E’ da sottolineare che il codice non fu mai ratificato dagli Stati per diventare un trattato vero e proprio e quindi diritto internazionale a tutti gli effetti, ma, in ogni caso, rivela il cambiamento in corso nell’opinione dei giuristi in merito a questa pratica. Nel tempo è diventata una consuetudine ma ha lasciato aperta la porta a molte interpretazioni sui singoli casi di annessione. Si può sottolineare ad esempio che quando la Risoluzione 242 fu promulgata nel ’67 l’opinione della maggioranza dei giuristi più autorevoli vedeva l’acquisizione territoriale tramite l’uso della forza, in caso di guerra difensiva, come pienamente plausibile, soprattutto nel caso di territori “contesi”. Questo pensiero giuridico era presente anche nella “Speciale Commissione ONU” incaricata dall’Assemblea Generale nel 1963 di redigere i principi di diritto internazionale sfociati poi nella Risoluzione 2625 del 1970 intitolata “Dichiarazione sui principi di diritto internazionale sulle relazioni amichevoli e la cooperazione tra gli Stati”. Questa risoluzione è il primo documento nel quale si fa esplicita menzione di divieto – in tutti i casi – dell’uso della forza per acquisire un territorio. E’ importante notare che dal 1963 al 1970 in seno alla Commissione vi fu un grande dibattito tra i vari rappresentanti e molti di essi erano favorevoli all’uso della forza in talune circostanze e rimanevano ancorati alla possibilità di acquisire dei territori con una guerra difensiva, per questo motivo non fu raggiunto nessun accordo fino al 1970 e poco prima della promulgazione della risoluzione. Nelle discussioni all’interno della Commissione, che durarono quasi un decennio, molto peso ebbe la pratica utilizzata dagli Stati alla fine della Seconda guerra mondiale di annessione di territori degli Stati sconfitti.
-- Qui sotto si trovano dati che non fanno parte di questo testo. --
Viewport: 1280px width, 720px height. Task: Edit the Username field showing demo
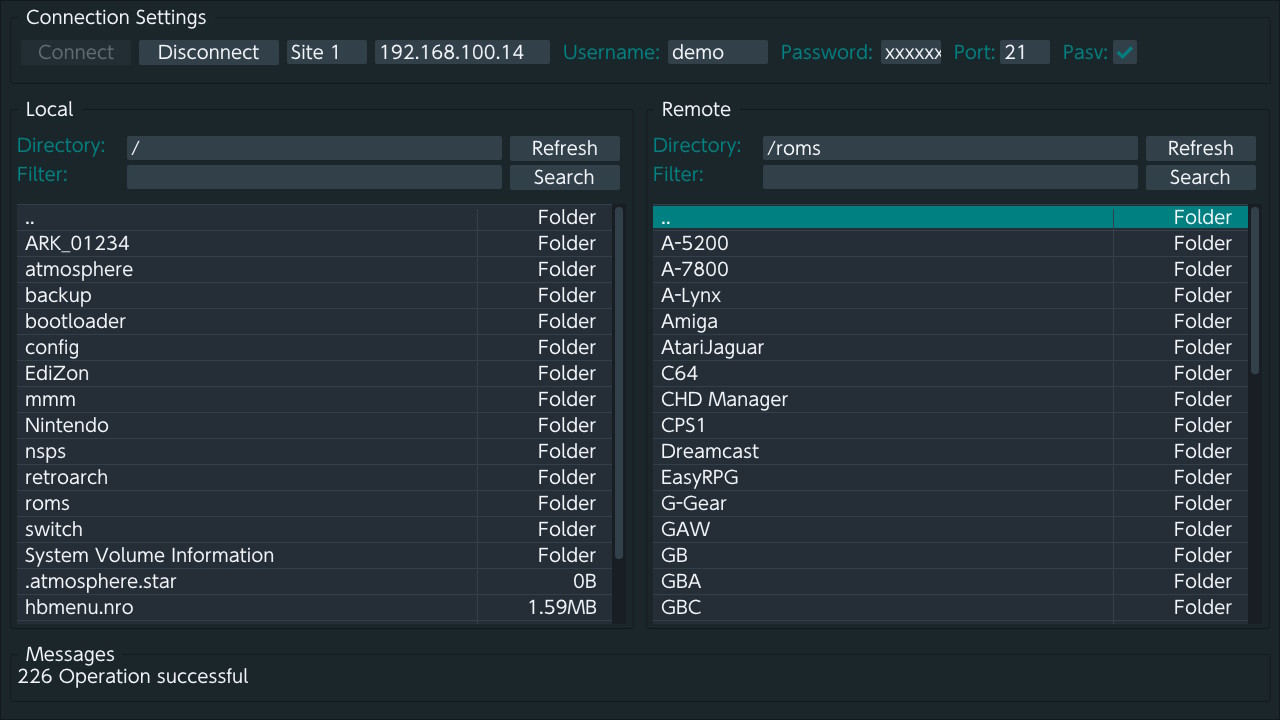pyautogui.click(x=717, y=52)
In merito a quanto descritto appare del tutto evidente che concetti come “occupazione” o “annessione” nel diritto internazionale non sono sempre stati i medesimi ma sono mutati in modo sostanziale nel corso degli ultimi decenni. Il fatto che ancora oggi non esista un trattato internazionale che disciplini la materia in modo chiaro e privo di ambiguità, ma sia tutto lasciato a dei principi generali e alla pratica degli Stati come diritto consuetudinario è una chiara manifestazione di visioni differenti tra gli Stati in materia.